Dataset entries
• • •

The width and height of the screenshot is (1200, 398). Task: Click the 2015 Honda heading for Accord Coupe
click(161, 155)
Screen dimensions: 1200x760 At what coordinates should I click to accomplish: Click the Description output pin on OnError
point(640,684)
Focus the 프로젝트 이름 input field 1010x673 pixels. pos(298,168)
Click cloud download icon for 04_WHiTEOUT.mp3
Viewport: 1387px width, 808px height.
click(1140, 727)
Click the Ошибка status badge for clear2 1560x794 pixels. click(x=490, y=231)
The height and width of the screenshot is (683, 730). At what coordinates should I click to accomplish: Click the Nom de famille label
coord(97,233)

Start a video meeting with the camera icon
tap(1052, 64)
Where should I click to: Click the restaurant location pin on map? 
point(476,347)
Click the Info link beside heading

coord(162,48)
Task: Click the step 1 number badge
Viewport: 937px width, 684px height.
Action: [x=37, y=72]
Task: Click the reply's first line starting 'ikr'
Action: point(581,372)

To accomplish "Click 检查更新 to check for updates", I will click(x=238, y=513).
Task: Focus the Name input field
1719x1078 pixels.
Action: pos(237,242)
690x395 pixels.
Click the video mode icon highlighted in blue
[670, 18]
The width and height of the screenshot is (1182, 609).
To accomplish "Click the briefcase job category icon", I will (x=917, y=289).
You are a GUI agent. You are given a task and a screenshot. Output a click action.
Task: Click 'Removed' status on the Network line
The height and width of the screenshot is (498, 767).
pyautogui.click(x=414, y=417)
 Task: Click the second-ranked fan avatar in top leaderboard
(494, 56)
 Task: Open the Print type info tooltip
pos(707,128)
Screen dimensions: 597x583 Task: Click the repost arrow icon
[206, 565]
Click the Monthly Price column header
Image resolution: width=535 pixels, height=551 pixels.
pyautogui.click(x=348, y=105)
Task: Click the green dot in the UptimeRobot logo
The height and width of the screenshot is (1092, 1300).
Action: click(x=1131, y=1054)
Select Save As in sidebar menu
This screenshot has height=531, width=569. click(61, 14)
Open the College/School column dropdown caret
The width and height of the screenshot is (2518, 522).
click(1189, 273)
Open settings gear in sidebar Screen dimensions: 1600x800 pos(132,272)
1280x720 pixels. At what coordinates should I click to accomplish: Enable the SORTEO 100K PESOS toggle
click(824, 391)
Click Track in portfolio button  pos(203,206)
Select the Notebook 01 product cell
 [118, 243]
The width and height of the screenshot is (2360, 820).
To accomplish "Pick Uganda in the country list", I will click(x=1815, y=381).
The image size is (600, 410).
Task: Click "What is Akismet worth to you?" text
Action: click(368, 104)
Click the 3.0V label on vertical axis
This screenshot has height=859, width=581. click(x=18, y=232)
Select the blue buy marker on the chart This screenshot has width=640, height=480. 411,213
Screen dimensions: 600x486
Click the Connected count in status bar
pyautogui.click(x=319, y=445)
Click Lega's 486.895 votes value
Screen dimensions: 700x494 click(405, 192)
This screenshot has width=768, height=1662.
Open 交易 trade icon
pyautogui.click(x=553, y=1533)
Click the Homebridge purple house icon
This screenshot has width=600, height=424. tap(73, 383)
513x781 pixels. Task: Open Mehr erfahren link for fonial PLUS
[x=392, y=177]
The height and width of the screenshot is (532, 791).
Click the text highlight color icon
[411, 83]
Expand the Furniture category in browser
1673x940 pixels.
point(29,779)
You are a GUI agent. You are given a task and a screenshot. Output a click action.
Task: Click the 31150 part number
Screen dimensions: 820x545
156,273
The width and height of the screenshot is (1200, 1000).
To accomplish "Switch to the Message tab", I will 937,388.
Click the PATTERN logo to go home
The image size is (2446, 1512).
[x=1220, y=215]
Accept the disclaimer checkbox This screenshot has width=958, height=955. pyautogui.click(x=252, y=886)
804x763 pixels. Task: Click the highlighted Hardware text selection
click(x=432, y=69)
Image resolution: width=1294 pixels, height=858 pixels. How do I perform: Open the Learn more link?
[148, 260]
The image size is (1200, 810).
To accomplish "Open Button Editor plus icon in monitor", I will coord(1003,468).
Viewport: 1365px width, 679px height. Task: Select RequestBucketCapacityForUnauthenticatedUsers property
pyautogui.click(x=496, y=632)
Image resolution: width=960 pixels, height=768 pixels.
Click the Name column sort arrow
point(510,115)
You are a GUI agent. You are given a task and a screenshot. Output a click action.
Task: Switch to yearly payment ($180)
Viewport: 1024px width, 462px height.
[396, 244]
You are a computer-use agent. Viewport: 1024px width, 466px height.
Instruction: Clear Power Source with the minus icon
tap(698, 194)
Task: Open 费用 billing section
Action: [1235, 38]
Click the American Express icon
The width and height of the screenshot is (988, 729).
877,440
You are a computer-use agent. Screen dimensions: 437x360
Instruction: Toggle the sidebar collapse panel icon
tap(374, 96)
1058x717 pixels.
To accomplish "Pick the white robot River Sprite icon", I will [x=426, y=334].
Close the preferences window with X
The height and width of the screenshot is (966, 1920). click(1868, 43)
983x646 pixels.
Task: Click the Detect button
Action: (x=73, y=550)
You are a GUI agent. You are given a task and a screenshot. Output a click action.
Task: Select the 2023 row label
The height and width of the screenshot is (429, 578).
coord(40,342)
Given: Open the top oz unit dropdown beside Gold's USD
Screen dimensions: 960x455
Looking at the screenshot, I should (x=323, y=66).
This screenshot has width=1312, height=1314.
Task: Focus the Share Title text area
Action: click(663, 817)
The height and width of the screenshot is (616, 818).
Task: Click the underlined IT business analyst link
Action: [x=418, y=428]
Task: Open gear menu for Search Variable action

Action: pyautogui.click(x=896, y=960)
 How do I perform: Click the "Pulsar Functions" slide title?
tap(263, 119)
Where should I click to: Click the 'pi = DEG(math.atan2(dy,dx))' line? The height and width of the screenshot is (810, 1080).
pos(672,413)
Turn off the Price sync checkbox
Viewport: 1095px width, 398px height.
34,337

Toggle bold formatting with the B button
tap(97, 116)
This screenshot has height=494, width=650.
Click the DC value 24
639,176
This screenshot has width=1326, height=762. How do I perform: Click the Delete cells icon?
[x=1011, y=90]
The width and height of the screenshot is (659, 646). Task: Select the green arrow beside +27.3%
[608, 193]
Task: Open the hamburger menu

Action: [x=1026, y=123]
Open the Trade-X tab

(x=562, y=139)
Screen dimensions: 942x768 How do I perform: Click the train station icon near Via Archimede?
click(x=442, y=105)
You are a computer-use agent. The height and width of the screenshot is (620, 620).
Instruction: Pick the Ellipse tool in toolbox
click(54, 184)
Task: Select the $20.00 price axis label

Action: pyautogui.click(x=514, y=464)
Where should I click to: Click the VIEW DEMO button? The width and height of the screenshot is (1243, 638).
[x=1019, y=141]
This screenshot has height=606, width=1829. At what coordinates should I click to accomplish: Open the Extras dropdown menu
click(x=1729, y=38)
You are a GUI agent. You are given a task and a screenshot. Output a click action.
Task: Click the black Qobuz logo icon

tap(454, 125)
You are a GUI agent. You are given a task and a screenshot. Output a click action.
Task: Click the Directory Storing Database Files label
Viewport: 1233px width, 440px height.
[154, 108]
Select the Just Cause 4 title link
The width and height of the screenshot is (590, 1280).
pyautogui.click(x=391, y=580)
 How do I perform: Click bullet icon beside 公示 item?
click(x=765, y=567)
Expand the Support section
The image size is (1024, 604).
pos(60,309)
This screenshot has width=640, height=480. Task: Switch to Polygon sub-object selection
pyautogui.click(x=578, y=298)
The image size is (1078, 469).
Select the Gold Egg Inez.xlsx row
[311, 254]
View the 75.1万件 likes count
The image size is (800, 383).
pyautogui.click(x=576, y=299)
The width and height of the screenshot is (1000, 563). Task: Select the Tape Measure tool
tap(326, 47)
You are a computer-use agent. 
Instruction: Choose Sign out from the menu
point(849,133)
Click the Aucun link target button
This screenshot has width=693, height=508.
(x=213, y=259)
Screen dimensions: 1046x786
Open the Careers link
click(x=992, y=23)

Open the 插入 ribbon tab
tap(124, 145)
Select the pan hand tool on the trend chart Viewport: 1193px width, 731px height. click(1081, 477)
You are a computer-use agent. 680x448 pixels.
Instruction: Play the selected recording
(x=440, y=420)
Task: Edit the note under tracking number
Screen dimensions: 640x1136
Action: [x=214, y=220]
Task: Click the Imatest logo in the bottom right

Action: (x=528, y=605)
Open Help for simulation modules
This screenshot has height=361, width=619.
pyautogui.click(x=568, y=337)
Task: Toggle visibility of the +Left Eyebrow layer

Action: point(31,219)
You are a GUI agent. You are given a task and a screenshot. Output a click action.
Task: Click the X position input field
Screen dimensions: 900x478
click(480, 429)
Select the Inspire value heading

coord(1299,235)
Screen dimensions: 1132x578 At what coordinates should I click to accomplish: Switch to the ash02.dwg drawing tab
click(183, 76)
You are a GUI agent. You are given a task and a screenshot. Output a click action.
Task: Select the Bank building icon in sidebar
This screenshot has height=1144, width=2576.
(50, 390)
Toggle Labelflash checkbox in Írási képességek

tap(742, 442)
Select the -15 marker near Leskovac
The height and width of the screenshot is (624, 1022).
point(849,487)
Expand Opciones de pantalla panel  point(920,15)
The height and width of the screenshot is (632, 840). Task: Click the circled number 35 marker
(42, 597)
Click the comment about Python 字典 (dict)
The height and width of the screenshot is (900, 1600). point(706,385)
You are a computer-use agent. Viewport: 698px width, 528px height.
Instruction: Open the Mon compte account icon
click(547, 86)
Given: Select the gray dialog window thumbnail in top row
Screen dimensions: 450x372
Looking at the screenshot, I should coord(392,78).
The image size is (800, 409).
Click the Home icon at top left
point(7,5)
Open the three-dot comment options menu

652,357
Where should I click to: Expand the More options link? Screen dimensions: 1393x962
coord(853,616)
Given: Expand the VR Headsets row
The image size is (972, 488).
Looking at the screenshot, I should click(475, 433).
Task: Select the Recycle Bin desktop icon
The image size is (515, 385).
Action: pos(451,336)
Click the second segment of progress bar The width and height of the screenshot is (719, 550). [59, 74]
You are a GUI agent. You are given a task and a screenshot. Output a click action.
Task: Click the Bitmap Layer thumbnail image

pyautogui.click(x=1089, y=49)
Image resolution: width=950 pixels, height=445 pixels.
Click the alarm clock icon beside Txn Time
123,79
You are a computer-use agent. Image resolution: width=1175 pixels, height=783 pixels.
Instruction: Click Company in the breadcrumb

• • •

# [EXERCISE GOAL]
Report how many lines of the entries include the word "field", and let the number stand alone.

# [RESULT BELOW]
3